A Unifying Survey of Reinforced, Sensitive and Stigmergic Agent-Based Approaches for E-GTSP

The Generalized Traveling Salesman Problem (GTSP) is one of the NP-hard combinatorial optimization problems. A variant of GTSP is E-GTSP where E, meaning equality, has the constraint: exactly one node from a cluster of a graph partition is visited. The main objective of the E-GTSP is to find a minimum cost tour passing through exactly one node from each cluster of an undirected graph. Agent-based approaches involving are successfully used nowadays for solving real life complex problems. The aim of the current paper is to illustrate some variants of agent-based algorithms including ant-based models with specific properties for solving E-GTSP.

💡 Research Summary

The paper presents a comprehensive survey and unifying framework for three major agent‑based paradigms applied to the Equality Generalized Traveling Salesman Problem (E‑GTSP).

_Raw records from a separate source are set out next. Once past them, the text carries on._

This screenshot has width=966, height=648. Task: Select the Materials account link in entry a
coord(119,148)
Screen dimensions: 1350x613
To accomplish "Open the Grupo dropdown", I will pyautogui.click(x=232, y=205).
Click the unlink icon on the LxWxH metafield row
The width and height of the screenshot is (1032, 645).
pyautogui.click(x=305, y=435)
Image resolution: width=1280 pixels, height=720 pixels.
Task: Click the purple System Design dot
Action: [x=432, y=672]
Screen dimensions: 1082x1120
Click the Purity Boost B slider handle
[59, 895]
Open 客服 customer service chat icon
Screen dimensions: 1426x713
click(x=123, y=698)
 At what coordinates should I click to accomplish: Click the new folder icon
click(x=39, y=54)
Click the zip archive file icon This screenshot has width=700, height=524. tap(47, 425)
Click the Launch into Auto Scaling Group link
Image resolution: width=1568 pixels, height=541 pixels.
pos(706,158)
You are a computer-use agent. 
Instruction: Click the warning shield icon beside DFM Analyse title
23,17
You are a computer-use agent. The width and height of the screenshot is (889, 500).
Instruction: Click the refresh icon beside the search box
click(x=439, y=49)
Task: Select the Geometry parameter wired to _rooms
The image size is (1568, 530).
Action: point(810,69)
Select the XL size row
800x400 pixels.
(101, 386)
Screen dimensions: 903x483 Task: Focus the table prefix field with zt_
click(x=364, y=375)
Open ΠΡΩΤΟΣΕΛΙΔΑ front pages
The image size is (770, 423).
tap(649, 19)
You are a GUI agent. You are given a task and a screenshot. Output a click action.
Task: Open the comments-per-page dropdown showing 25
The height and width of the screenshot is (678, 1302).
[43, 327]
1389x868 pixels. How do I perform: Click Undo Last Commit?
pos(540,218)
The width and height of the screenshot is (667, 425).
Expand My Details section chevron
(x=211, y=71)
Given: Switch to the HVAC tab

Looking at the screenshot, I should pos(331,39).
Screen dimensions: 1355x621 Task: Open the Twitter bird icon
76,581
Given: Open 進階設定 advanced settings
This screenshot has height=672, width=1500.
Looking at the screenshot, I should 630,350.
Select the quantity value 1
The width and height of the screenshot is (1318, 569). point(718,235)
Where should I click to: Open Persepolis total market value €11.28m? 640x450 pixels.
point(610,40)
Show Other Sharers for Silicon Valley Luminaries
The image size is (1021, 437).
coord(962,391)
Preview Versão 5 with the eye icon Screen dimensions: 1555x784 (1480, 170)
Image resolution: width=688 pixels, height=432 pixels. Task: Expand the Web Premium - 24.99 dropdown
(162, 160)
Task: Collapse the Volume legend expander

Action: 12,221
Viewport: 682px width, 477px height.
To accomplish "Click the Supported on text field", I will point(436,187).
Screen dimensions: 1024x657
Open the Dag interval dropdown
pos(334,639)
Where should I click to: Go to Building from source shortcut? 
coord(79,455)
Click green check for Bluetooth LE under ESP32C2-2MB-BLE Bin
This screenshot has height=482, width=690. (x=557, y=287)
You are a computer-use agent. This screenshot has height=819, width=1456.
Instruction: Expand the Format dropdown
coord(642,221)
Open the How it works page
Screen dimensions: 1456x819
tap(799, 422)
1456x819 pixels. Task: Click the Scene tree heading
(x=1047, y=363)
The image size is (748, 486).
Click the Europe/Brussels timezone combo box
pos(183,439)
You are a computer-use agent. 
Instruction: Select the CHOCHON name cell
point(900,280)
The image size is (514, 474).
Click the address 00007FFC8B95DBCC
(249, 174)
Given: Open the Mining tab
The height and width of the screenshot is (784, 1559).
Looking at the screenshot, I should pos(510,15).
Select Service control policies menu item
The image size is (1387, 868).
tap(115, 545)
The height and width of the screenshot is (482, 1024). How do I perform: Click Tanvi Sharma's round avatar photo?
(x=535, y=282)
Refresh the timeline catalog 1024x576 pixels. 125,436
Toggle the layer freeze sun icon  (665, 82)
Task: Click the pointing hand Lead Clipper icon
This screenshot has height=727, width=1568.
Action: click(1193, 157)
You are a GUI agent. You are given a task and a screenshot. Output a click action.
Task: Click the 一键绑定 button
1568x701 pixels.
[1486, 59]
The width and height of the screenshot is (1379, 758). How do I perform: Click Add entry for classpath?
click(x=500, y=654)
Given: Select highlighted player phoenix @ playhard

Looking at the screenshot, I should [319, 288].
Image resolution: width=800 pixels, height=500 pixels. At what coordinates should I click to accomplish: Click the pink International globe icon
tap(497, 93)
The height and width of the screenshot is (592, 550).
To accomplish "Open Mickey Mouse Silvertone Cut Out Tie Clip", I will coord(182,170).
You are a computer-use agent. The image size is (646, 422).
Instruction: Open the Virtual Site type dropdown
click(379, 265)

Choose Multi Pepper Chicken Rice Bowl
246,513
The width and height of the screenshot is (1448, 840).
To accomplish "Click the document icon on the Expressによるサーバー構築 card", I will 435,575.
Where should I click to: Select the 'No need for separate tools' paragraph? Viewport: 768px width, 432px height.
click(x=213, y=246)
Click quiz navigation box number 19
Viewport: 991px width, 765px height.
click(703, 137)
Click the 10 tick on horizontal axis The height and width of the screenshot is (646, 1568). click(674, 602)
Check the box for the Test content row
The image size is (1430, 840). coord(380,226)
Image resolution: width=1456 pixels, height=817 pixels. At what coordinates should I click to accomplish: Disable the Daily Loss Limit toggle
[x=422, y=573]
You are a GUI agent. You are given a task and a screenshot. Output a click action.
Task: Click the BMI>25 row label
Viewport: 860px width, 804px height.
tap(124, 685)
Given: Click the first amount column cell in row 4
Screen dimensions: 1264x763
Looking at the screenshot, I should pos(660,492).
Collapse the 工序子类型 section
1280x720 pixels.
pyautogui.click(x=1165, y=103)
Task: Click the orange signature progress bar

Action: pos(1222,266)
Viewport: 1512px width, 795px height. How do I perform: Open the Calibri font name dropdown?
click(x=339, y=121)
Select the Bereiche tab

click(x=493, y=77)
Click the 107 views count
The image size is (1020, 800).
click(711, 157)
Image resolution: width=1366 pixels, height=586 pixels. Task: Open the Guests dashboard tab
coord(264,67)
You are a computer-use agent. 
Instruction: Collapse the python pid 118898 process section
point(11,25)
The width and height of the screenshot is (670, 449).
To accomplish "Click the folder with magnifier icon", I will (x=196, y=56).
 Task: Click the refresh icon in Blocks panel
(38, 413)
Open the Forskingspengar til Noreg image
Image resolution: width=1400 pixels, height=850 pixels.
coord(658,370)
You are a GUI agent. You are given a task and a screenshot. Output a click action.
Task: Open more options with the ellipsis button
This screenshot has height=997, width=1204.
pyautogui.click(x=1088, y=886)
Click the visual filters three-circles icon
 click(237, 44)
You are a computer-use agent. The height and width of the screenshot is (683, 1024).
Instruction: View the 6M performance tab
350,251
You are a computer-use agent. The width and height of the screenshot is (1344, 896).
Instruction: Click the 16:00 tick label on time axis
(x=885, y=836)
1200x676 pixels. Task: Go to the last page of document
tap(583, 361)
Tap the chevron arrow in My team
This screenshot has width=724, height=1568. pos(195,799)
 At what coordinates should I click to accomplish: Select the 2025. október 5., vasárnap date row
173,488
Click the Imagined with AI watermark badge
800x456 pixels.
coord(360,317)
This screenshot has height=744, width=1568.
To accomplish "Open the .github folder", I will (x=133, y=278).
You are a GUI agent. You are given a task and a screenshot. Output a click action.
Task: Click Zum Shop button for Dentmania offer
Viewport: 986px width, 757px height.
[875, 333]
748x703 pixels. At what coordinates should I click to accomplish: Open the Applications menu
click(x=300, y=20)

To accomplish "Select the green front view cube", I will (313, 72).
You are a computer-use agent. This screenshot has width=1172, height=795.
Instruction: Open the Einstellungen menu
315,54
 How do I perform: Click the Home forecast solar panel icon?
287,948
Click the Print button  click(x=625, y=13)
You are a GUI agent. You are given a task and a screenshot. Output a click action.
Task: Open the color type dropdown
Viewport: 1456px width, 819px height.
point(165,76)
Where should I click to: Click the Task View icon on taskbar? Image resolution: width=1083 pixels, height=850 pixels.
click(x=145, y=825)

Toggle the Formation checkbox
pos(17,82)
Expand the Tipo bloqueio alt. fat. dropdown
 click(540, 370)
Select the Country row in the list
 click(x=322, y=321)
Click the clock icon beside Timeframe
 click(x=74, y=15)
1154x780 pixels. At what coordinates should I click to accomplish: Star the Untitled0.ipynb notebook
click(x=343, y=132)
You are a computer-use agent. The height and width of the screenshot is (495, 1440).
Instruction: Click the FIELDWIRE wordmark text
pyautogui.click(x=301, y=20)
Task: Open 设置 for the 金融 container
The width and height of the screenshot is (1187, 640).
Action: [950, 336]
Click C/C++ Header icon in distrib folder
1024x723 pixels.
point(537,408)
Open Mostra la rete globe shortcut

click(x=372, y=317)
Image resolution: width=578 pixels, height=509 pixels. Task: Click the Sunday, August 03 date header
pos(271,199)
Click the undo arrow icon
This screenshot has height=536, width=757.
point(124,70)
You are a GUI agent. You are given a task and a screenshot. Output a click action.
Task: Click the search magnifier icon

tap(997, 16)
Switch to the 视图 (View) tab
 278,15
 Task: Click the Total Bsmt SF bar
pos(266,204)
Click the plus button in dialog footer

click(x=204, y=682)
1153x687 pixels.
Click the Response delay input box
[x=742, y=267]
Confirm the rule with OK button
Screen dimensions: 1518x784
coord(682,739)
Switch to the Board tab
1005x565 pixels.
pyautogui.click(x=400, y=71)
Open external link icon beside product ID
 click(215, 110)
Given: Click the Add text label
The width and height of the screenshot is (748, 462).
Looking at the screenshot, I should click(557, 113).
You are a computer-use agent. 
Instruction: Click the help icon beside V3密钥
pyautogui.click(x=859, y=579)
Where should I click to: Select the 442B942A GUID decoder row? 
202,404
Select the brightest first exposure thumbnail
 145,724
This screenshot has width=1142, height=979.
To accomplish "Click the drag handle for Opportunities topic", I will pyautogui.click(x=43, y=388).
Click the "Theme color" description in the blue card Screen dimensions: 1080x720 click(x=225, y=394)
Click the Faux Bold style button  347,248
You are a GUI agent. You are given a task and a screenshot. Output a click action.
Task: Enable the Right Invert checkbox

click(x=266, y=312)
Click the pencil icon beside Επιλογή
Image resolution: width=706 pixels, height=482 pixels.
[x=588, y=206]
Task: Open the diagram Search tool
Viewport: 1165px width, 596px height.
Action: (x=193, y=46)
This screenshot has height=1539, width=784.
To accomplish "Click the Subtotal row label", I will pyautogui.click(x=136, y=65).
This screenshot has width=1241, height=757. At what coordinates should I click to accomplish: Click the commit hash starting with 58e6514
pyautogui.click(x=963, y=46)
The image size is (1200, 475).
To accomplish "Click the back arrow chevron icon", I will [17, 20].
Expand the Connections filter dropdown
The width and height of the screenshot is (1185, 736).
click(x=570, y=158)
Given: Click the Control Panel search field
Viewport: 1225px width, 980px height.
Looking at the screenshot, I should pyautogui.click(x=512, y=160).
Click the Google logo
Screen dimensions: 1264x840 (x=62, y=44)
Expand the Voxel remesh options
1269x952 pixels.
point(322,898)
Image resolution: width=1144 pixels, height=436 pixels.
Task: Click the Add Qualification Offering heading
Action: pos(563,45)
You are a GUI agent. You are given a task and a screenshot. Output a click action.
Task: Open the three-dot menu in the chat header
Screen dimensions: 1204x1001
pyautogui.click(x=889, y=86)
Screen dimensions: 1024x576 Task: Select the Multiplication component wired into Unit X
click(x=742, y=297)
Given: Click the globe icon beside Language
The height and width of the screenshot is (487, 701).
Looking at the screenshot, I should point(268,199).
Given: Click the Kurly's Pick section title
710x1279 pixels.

E‑GTSP is a constrained variant of the classic GTSP in which exactly one vertex must be selected from each predefined cluster of an undirected graph, and the goal is to find a minimum‑cost Hamiltonian tour that respects this “exactly‑one” requirement. Because the constraint eliminates many feasible combinations while still preserving combinatorial explosion, traditional meta‑heuristics often struggle to balance feasibility enforcement with solution quality.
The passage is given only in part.